22 Mei 2026

Menhan dan Pangdam V/Brawijaya Tinjau Yonif TP 887/KJM, Tegaskan Pembangunan Kekuatan Pertahanan Berbasis Rakyat

IMG-20260429-WA0218

LAMONGAN, IS — Hamparan sederhana Desa Slaharwotan, Kecamatan Ngimbang, Lamongan, menjadi saksi hadirnya harapan besar bagi masa depan pertahanan negara. Pada Rabu (29/4/2026), Menteri Pertahanan Republik Indonesia, Sjafrie Sjamsoeddin, bersama Pangdam V/Brawijaya Mayjen TNI Rudy Saladin, M.A., melakukan kunjungan kerja ke lokasi pembangunan Yonif TP 887/KJM.

Kunjungan tersebut bukan sekadar meninjau pembangunan fisik satuan, melainkan memastikan kesiapan sarana, prasarana, dan kualitas kehidupan prajurit yang kelak menjadi garda terdepan penjaga kedaulatan bangsa.

Rombongan Menhan RI terdiri dari Jenderal TNI (Hor) (Purn) Dr. Sjafrie Sjamsoeddin, M.B.A. selaku Menteri Pertahanan RI, Letjen TNI M. Shaleh Mustafa selaku Wakasad, Marsdya TNI Yusuf Jauhari selaku Kabaloghan, serta Sigit P. Santoso.

Dalam peninjauan tersebut, Menhan dan Pangdam menyusuri sejumlah fasilitas, mulai dari area pembangunan, tenda prajurit, hingga dapur lapangan yang menjadi bagian dari aktivitas sehari-hari personel.

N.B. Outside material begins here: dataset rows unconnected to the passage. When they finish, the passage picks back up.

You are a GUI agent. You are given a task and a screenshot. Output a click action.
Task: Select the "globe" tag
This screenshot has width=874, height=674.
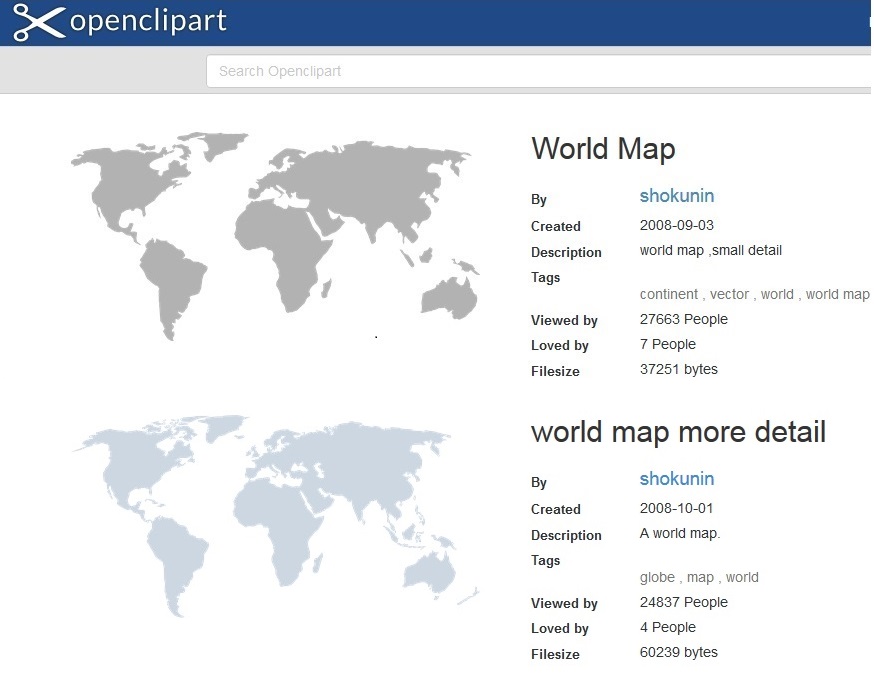pos(657,577)
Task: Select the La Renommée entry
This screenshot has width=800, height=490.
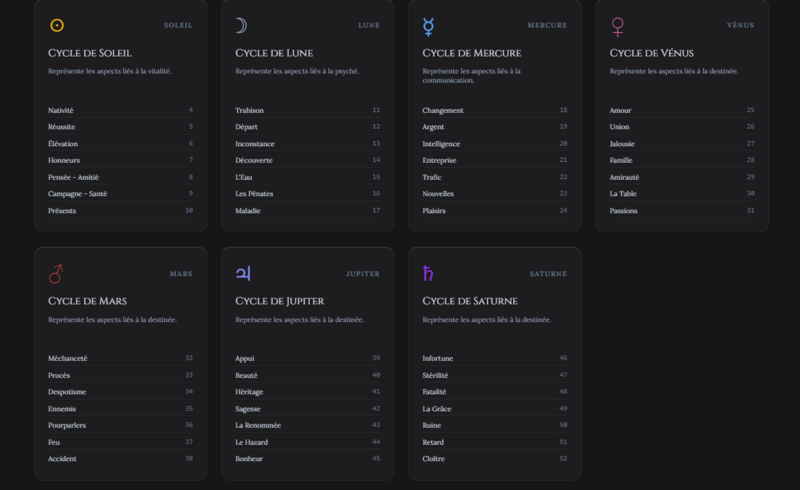Action: coord(307,425)
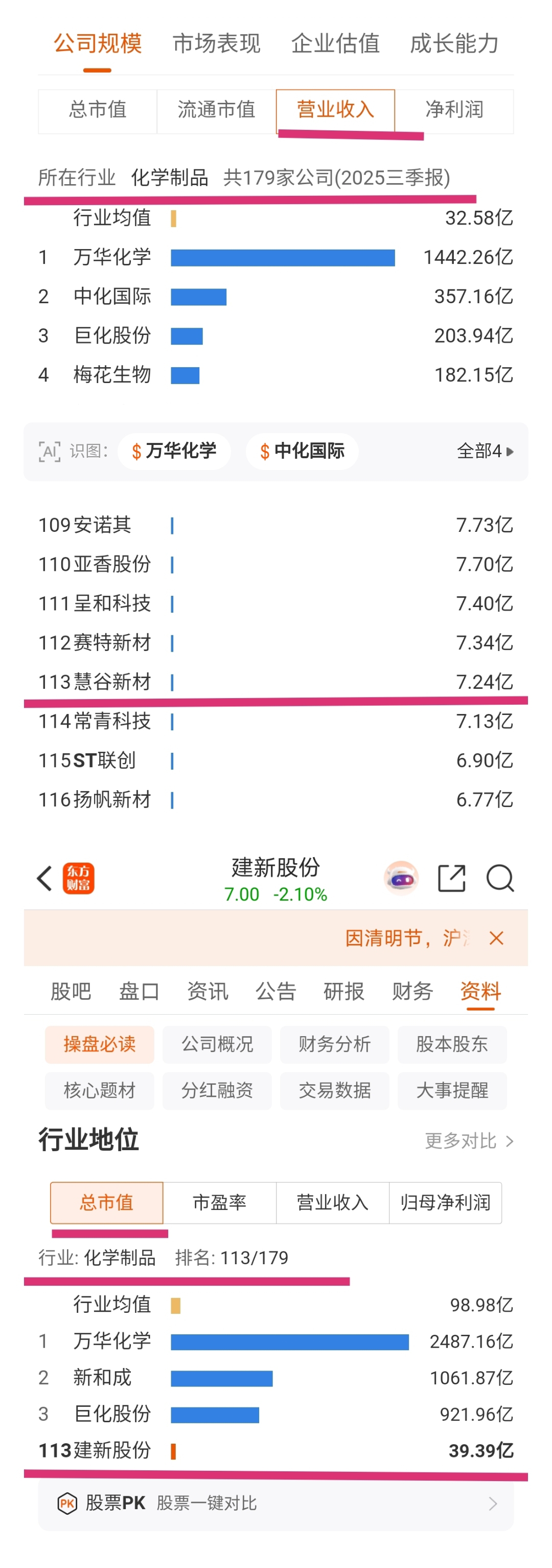Open the 公司概况 section button
The image size is (552, 1568).
click(217, 1044)
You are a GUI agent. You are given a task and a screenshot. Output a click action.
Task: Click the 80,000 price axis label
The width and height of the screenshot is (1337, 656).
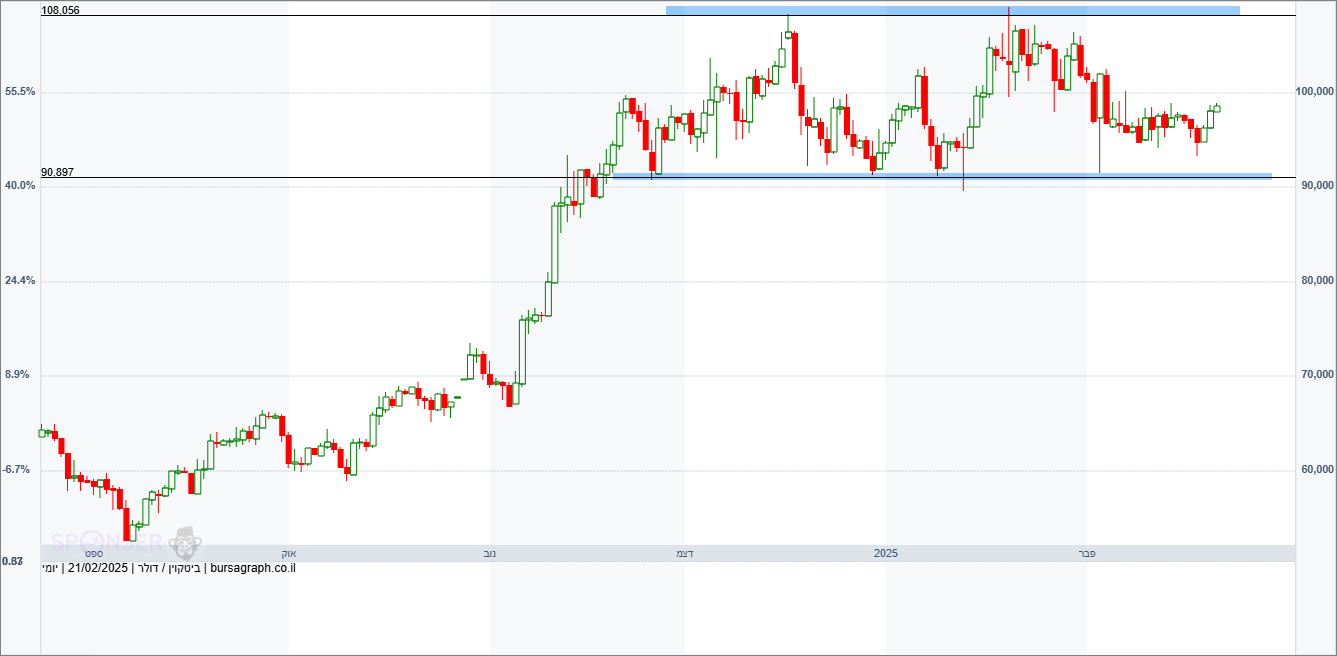1314,280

Turut hadir Brigjen TNI Charies Alling selaku Karo TU, Kolonel Inf Bayu sebagai Kabag Dukminen, Letkol Inf Muhammad Aldaridz selaku Koorspri Wakasad, Kapten Inf Adnan sebagai ADC Menhan RI, serta Sertu M. Hafid sebagai Walpri Menhan RI.

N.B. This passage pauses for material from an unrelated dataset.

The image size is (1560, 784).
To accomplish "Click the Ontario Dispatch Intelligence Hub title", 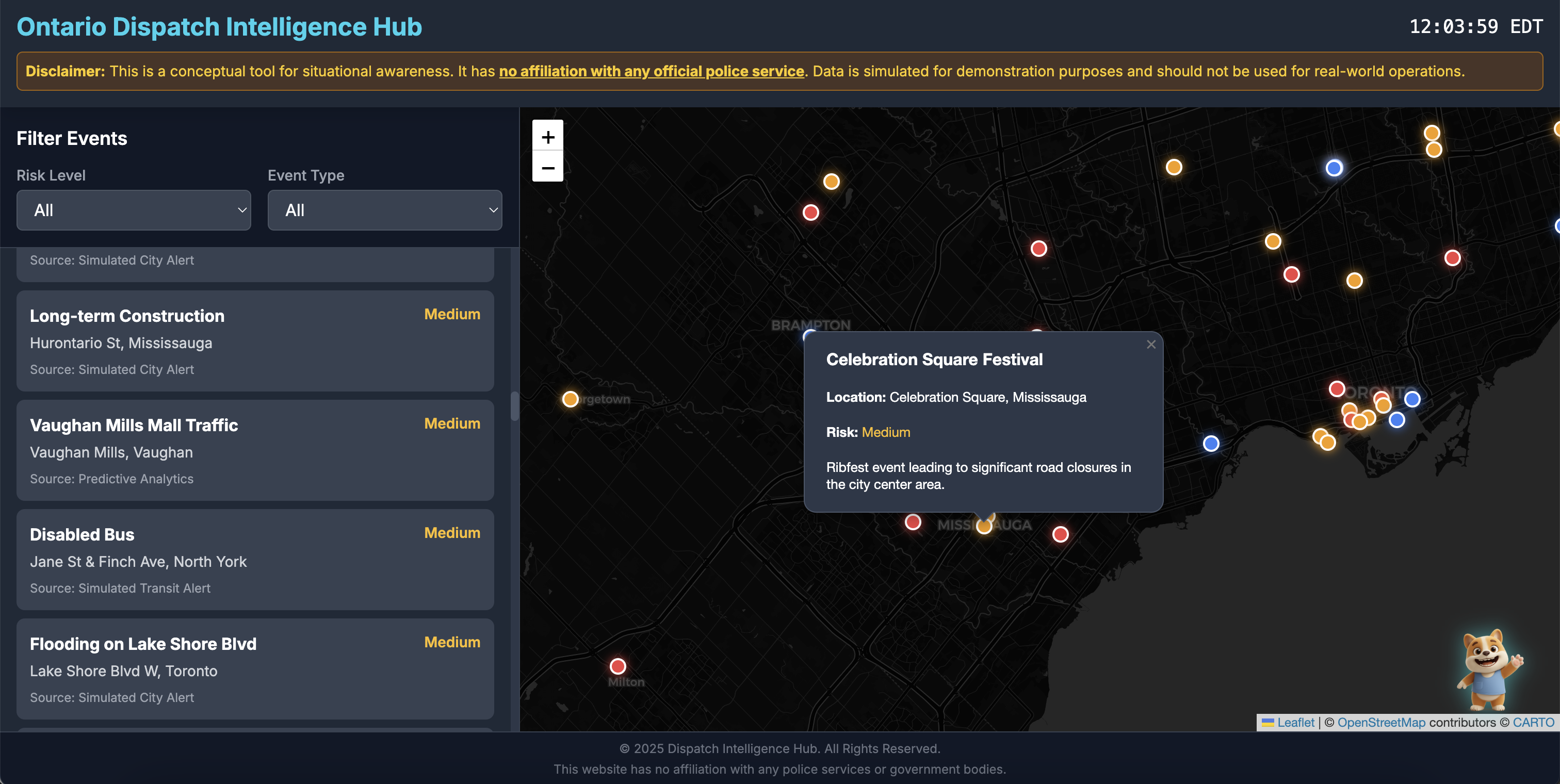I will click(219, 27).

Pangdam V/Brawijaya Mayjen TNI Rudy Saladin menyampaikan bahwa kunjungan tersebut bertujuan memastikan kesiapan sarana dan prasarana satuan yang masih terus ditingkatkan secara bertahap.

“Kedatangan kami untuk meninjau kesiapan sarana prasarana yang masih perlu ditingkatkan secara bertahap,” ujar Pangdam.

Sekitar 600 peserta mengikuti kegiatan tersebut. Acara dipimpin langsung oleh Danyonif TP 887/KJM Letkol Inf Dondy Infanteriadi dengan suasana yang berlangsung tertib dan penuh semangat.
Selain menerima paparan terkait progres pembangunan satuan, Pangdam juga menekankan pentingnya kedekatan prajurit dengan masyarakat sebagai bagian dari kekuatan pertahanan negara.

“Prajurit harus dekat dengan masyarakat agar kehadiran TNI memberikan rasa aman dan kepercayaan,” tegasnya.

Sementara itu, Menhan RI menegaskan pentingnya membangun prajurit yang tidak hanya kuat secara fisik, tetapi juga memiliki kematangan moral dan sosial.

Ia mengapresiasi capaian pembangunan yang telah berjalan dan mendorong percepatan penyelesaian agar satuan tersebut siap operasional dalam waktu dekat.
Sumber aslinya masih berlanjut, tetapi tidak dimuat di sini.